Treatment for Berger's Disease (IgA Nephropathy)
The primary treatment for IgA nephropathy should focus on optimized supportive care with RAS blockade (ACEi or ARB) as first-line therapy for patients with proteinuria >0.5 g/day, with addition of SGLT2 inhibitors when eGFR ≥20 ml/min/1.73m², and consideration of glucocorticoid therapy only for high-risk patients with persistent proteinuria >0.75-1 g/day despite maximal supportive care. 1, 2
Treatment Algorithm
First-Line Treatment: Optimized Supportive Care
- Blood pressure management: Target <130/80 mmHg for patients with proteinuria <1 g/day and <125/75 mmHg for those with proteinuria ≥1 g/day 2
- RAS blockade:
- Add SGLT2 inhibitors (dapagliflozin or empagliflozin) when eGFR ≥20 ml/min/1.73m² 1, 2
- DAPA-CKD and EMPA-KIDNEY trials showed significant benefits in non-diabetic kidney disease including IgA nephropathy 1
- Lifestyle modifications:
- Dietary sodium restriction
- Smoking cessation
- Weight control
- Regular exercise 1
Second-Line Treatment for High-Risk Patients
High-risk defined as proteinuria >0.75-1 g/day despite ≥90 days of optimized supportive care 1
For patients with eGFR ≥30 ml/min/1.73m²:
- Consider a 6-month course of glucocorticoid therapy 1
- Consider targeted-release budesonide (FDA-approved for primary IgA nephropathy with UPCR >1.5 g/g) 1
Additional options for specific populations:
- For Chinese patients: Consider mycophenolate mofetil (MMF) as a glucocorticoid-sparing agent 1
- For Japanese patients: Consider tonsillectomy 1
Contraindications/Cautions for Glucocorticoid Therapy
Avoid or use extreme caution with glucocorticoids in patients with:
- eGFR <30 ml/min/1.73m²
- Diabetes
- Obesity (BMI >30 kg/m²)
- Latent infections (viral hepatitis, tuberculosis)

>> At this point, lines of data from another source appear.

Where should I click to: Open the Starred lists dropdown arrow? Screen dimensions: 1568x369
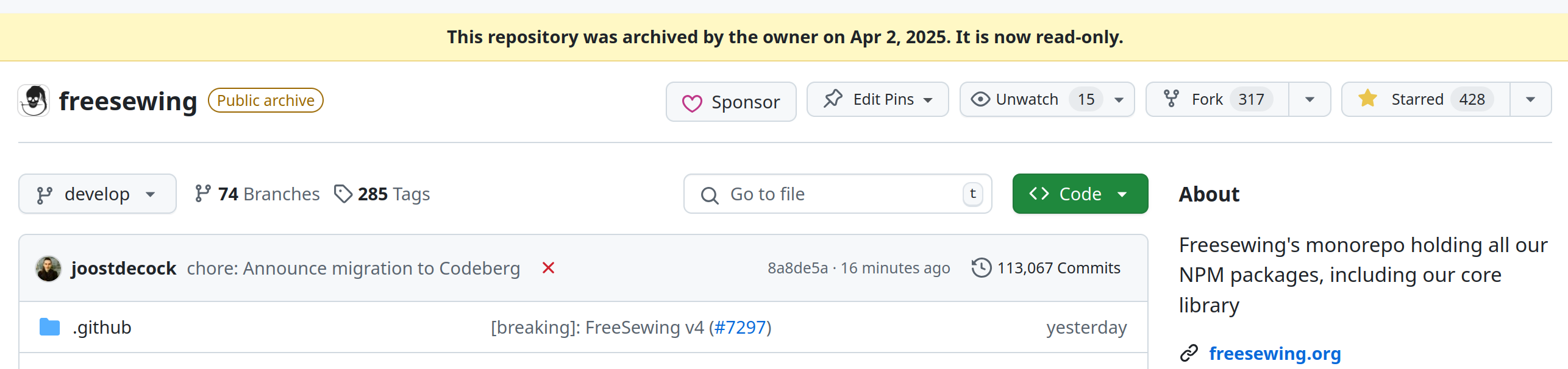1530,99
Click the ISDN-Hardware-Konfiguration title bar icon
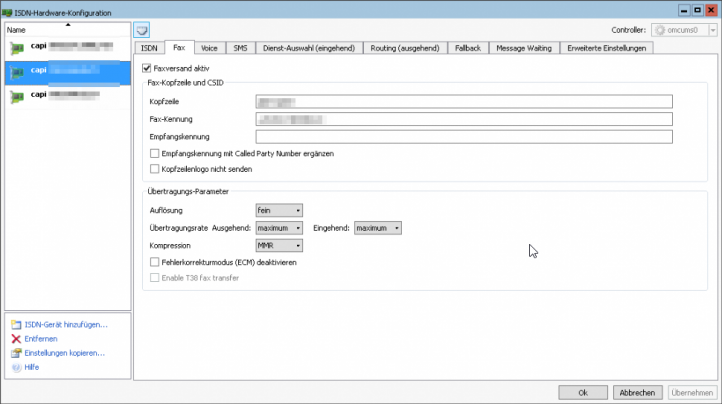Viewport: 722px width, 404px height. 8,9
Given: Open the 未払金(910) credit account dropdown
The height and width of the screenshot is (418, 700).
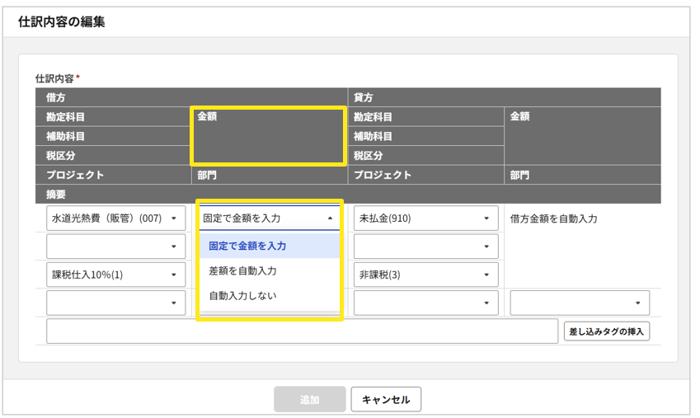Looking at the screenshot, I should click(x=425, y=217).
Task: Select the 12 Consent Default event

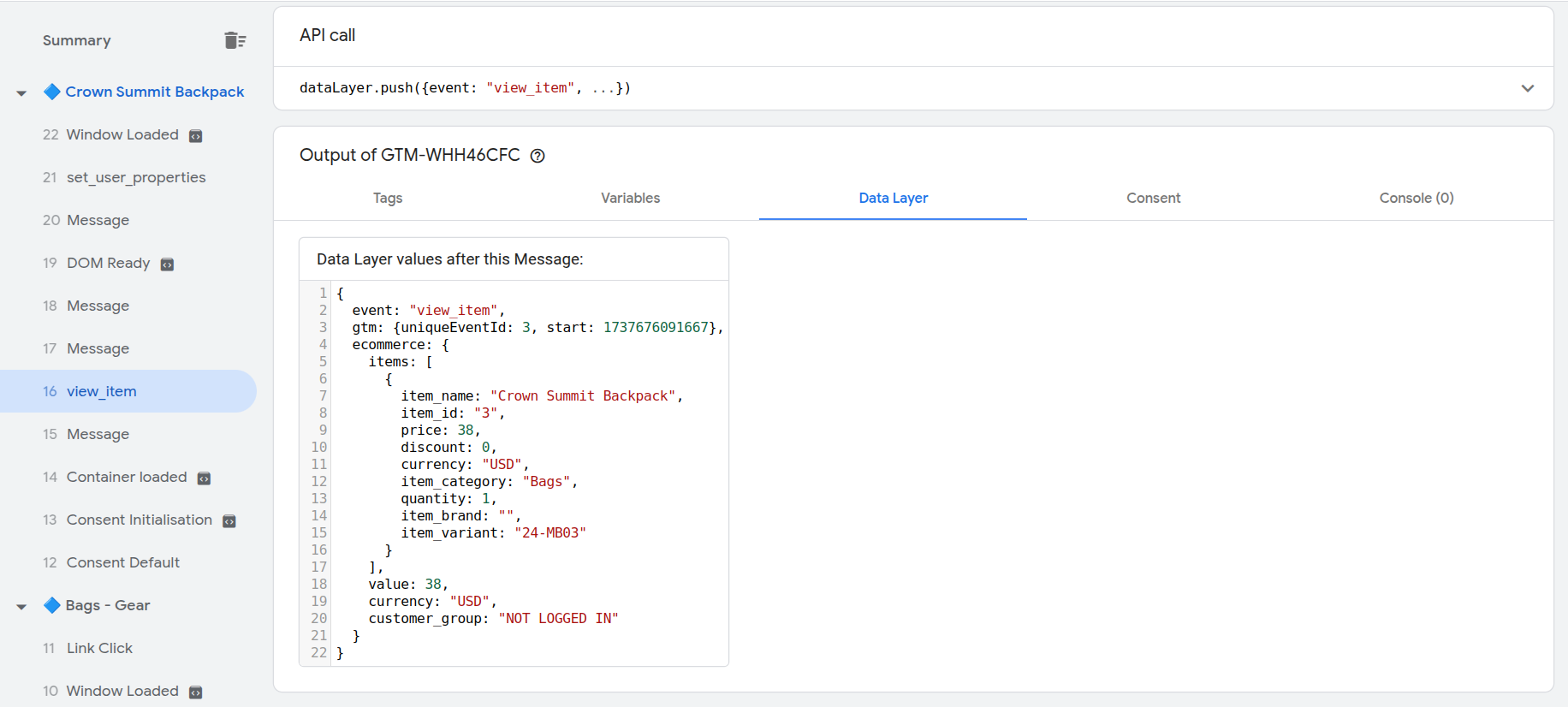Action: tap(122, 562)
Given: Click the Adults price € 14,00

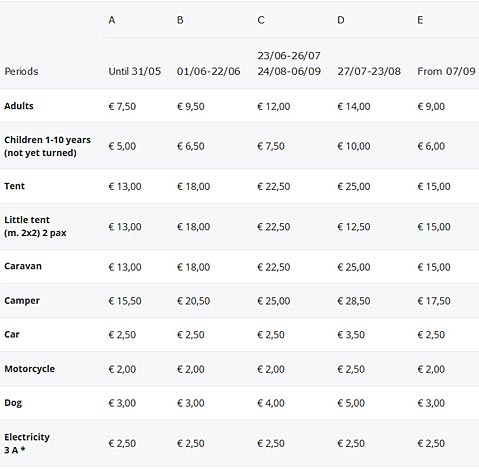Looking at the screenshot, I should coord(354,106).
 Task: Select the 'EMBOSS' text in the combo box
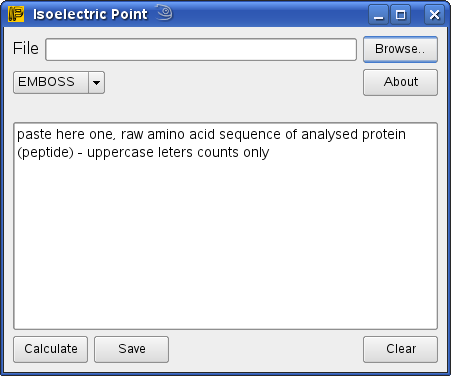point(46,82)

- Secondary disease (liver cirrhosis)
- Active peptic ulceration
- Uncontrolled psychiatric disease
- Severe osteoporosis 1
Additional Treatments for Resistant Hypertension
- Add thiazide or thiazide-like diuretics (consider loop diuretics if eGFR <30 ml/min/1.73m²)
- Add calcium channel blockers if hypertension persists 2
Monitoring and Follow-up
- Monitor renal function and electrolytes 2-4 weeks after initiating or adjusting treatment 2
- Monitor proteinuria every 3 months to evaluate response 2
- Target: Reduce proteinuria to <1 g/day (surrogate marker of improved kidney outcome) 1
- Suspend ACEi/ARB if creatinine increases >30% or refractory hyperkalemia develops 2
Special Considerations
- Variant forms of IgA nephropathy (IgA deposition with minimal change disease, IgA with acute kidney injury, IgA with rapidly progressive glomerulonephritis) may require specific immediate treatment 1
- Not recommended: Azathioprine, cyclophosphamide (except in rapidly progressive IgAN), calcineurin inhibitors, rituximab 1
- Fish oil may be considered for patients with progressive disease (creatinine clearance <70 ml/min) 3, though evidence is mixed 4
Common Pitfalls
- Delaying initiation of RAS blockade in patients with proteinuria >0.5 g/day
- Using dual RAS blockade (ACEi + ARB), which shows no additional benefit and increases risk of hyperkalemia 1
- Failing to add SGLT2 inhibitors, which provide significant kidney and cardiovascular protection 1, 2
- Initiating glucocorticoids without adequate trial of optimized supportive care
- Not providing prophylaxis against Pneumocystis pneumonia when using glucocorticoids 1
- Overlooking the need to suspend ACEi/ARB during episodes of dehydration 2
By following this treatment algorithm, the goal is to reduce proteinuria to <1 g/day, which is associated with improved kidney outcomes and reduced progression to end-stage kidney disease in patients with IgA nephropathy.